### EXERCISE OBJECTIVE
Start to finish, return the listing exactly as written.

§ §

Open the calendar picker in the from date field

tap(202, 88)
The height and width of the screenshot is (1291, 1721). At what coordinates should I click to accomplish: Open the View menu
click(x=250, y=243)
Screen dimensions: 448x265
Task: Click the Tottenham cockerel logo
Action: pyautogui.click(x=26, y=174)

§ §

### SOLUTION FOR THIS TASK
Open the calendar picker in the from date field

tap(202, 88)
The height and width of the screenshot is (1291, 1721). At what coordinates should I click to accomplish: Open the View menu
click(x=250, y=243)
Screen dimensions: 448x265
Task: Click the Tottenham cockerel logo
Action: pyautogui.click(x=26, y=174)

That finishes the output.